**Exercise**
Repeat only the lines below from the one that contains "484x535 pixels." through the final line, exactly. Omit pictures.

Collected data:

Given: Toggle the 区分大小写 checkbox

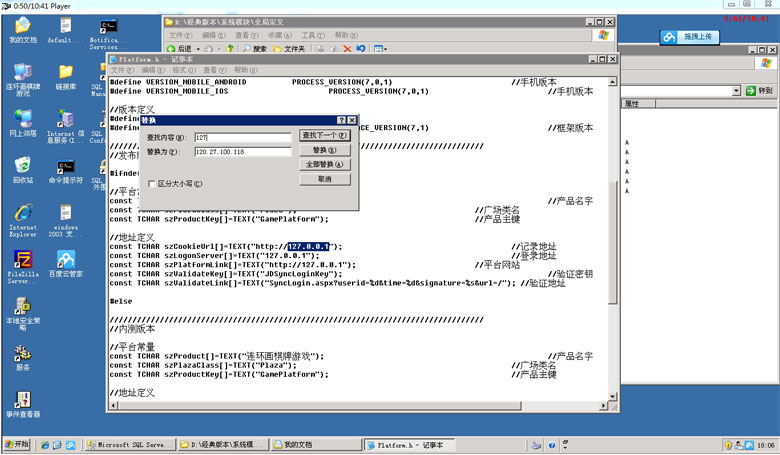Looking at the screenshot, I should [x=152, y=184].
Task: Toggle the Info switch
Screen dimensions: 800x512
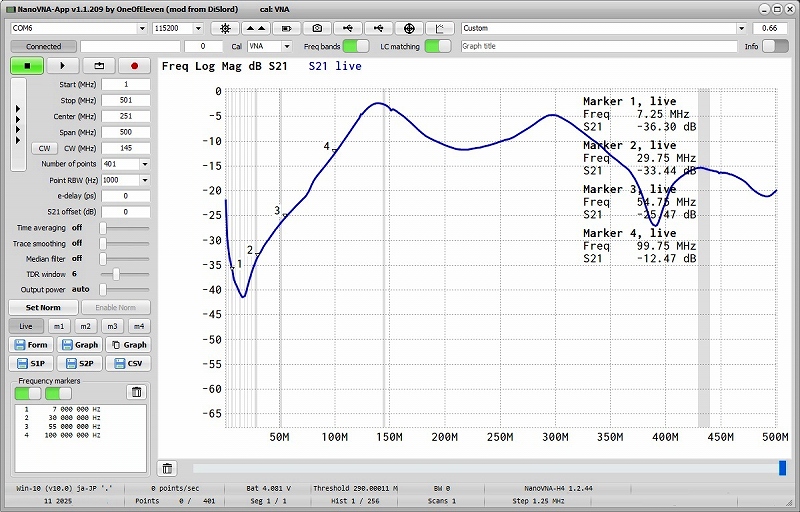Action: pyautogui.click(x=774, y=46)
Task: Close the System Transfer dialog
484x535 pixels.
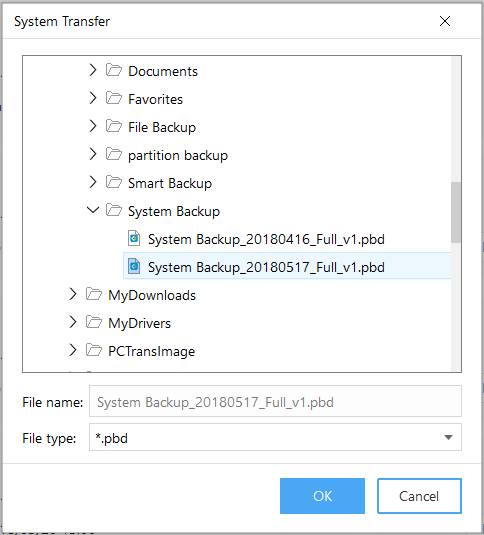Action: (x=445, y=21)

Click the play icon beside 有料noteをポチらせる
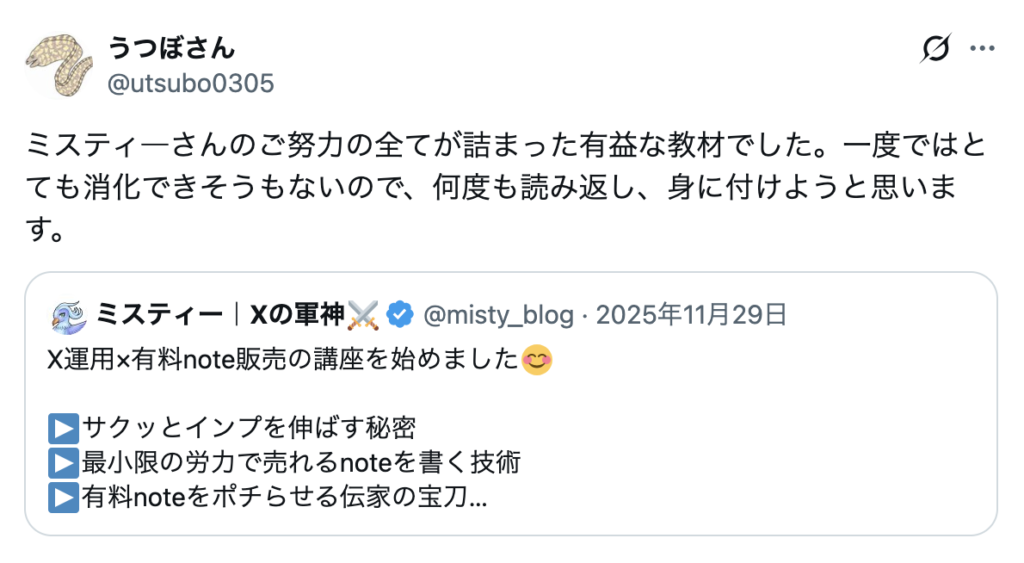63,496
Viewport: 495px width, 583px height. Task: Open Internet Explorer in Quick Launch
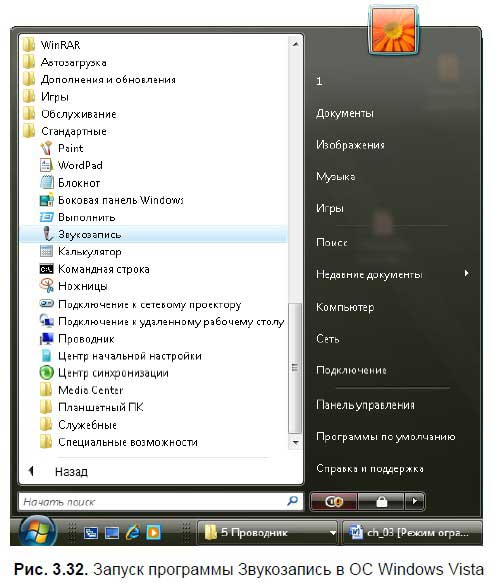132,533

**Your solution**
484x535 pixels.
Action: (x=445, y=21)

Click the play icon beside 有料noteをポチらせる
63,496
Viewport: 495px width, 583px height. Task: Open Internet Explorer in Quick Launch
132,533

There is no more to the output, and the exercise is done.